Traditional and Non-Traditional Learners in Online Education
Adult students will find greater success in online programming if institutions commit to providing them with introductory technology-skills seminars prior to starting their courses.
Over the past decade, interest in online education has exploded as an alternative to traditional face-to-face classrooms. While many traditional-aged students may enjoy the freedom that online classes offer, it is all too easy to forget about non-traditional students; adults who may or may not have been able to attend college classes in their early twenties and who are now returning to the classroom. The reasons non-traditional students return to school are diverse.

Some definition is required of both traditional and non-traditional students before proceeding. Traditional students are often defined as students who have entered college after high school and non-traditional students are commonly agreed to be those who have returned to school some time after.[1] The reasons these non-traditional students have decided to return to school at a later date could be due to financial setbacks, starting or planning a family or working a full-time job.

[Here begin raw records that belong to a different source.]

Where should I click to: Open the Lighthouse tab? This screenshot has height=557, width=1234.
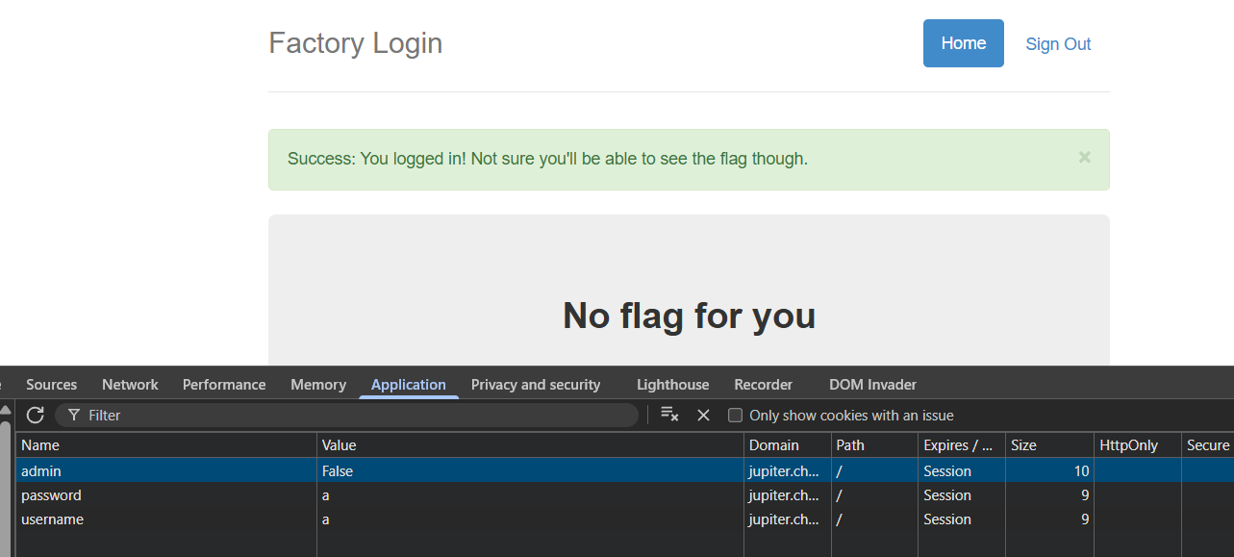coord(672,385)
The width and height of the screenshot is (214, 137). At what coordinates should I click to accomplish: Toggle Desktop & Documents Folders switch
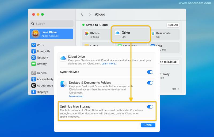(150, 83)
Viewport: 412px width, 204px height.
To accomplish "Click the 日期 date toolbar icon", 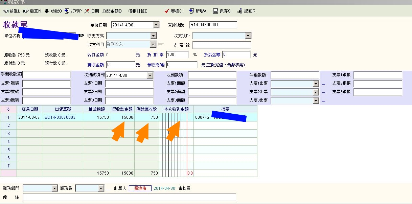I will (87, 11).
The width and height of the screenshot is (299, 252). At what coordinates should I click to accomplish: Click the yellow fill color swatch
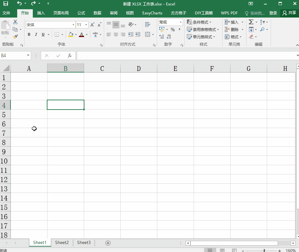point(71,34)
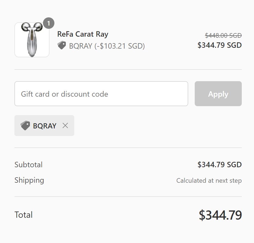Click the Total label
This screenshot has width=254, height=243.
pyautogui.click(x=24, y=215)
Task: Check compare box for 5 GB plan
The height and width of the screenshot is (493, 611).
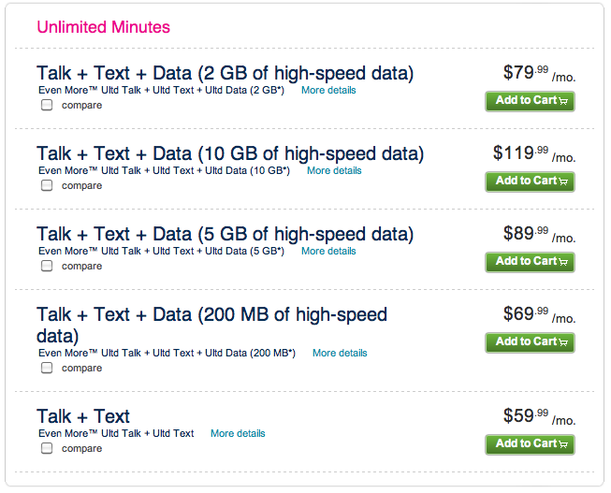Action: pyautogui.click(x=47, y=267)
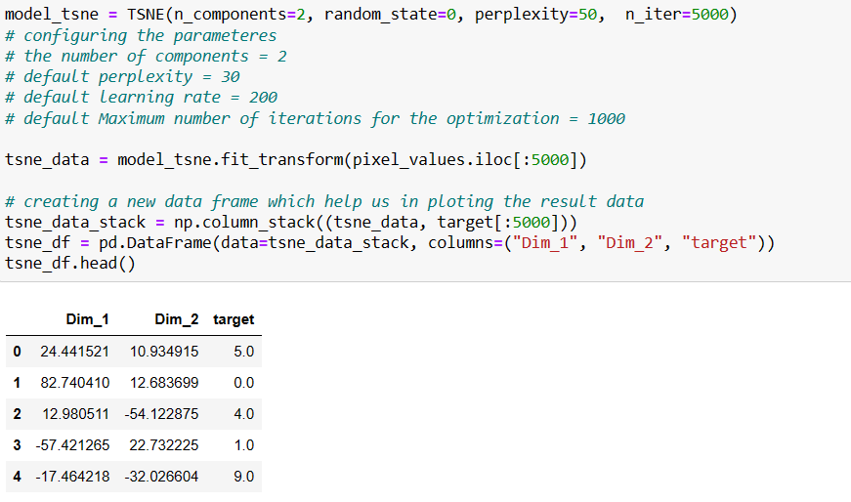The image size is (851, 502).
Task: Click the Dim_2 column header
Action: pyautogui.click(x=177, y=319)
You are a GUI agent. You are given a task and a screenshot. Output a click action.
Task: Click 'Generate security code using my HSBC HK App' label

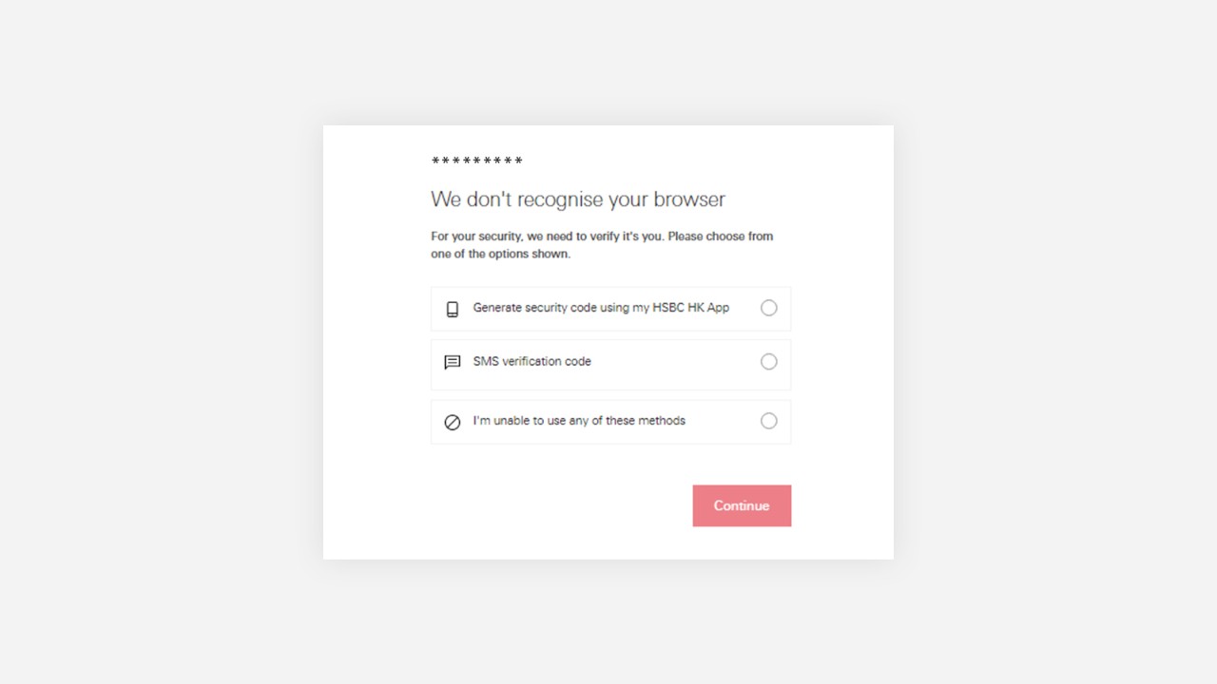coord(601,308)
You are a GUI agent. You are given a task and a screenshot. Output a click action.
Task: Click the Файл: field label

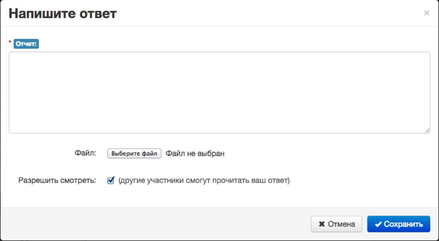tap(85, 153)
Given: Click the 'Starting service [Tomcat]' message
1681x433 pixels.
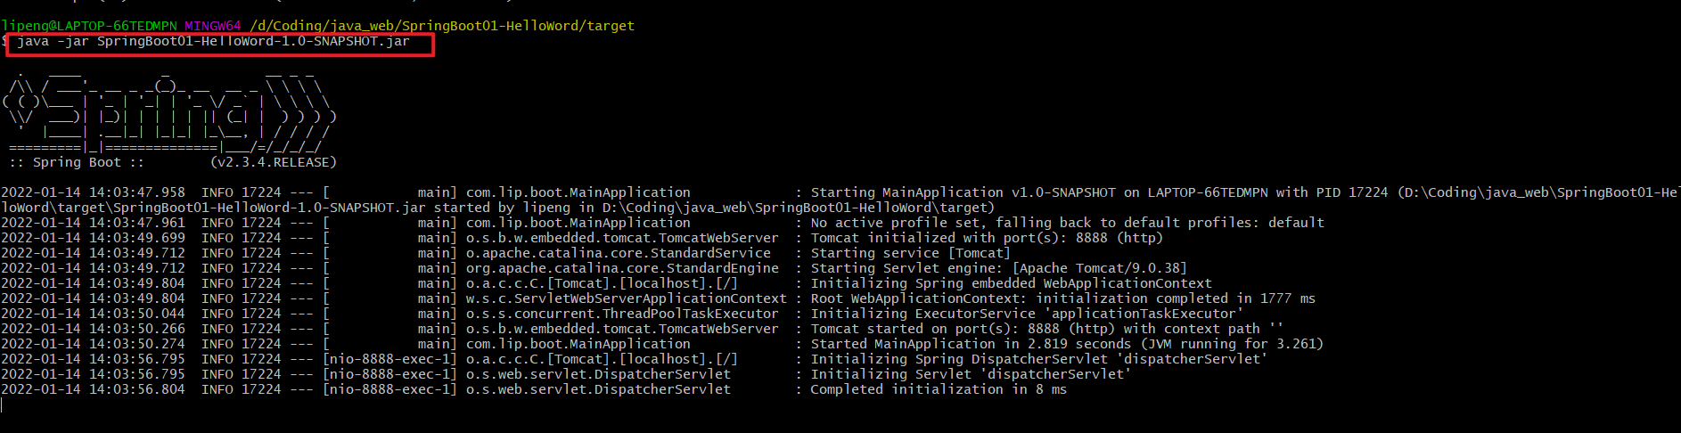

One of the larger concerns administrators and educators need to address when it comes to non-traditional students enrolling in the online classroom is the learning curve associated with some of the technology used in these courses. Some non-traditional students may not have grown up with immediate access to the Internet or may not fully grasp how to use online platforms or programs as quickly as younger students. What educators and administrators need to keep in mind when teaching and offering online classes is that non-traditional students may need extra help in understanding and using the technology in these classes.

Many examples can be cited of individual students who have thrived in the traditional classroom setting but struggle online. There are a number of reasons for this struggle. As explored above, the learning curve associated with learning new software or platforms can pose a challenge. Equally challenging is the isolation in these online classrooms. Many non-traditional students may feel as though they are not entirely connected to their instructors or may be apprehensive about an assignment when they are not entirely certain about its requirements. There is also the learning style to consider. Individuals learn in myriad ways: kinesthetic, auditory and visual. All too often, online learning relies almost exclusively on one of these, typically visual, and those with different learning styles may feel frustrated.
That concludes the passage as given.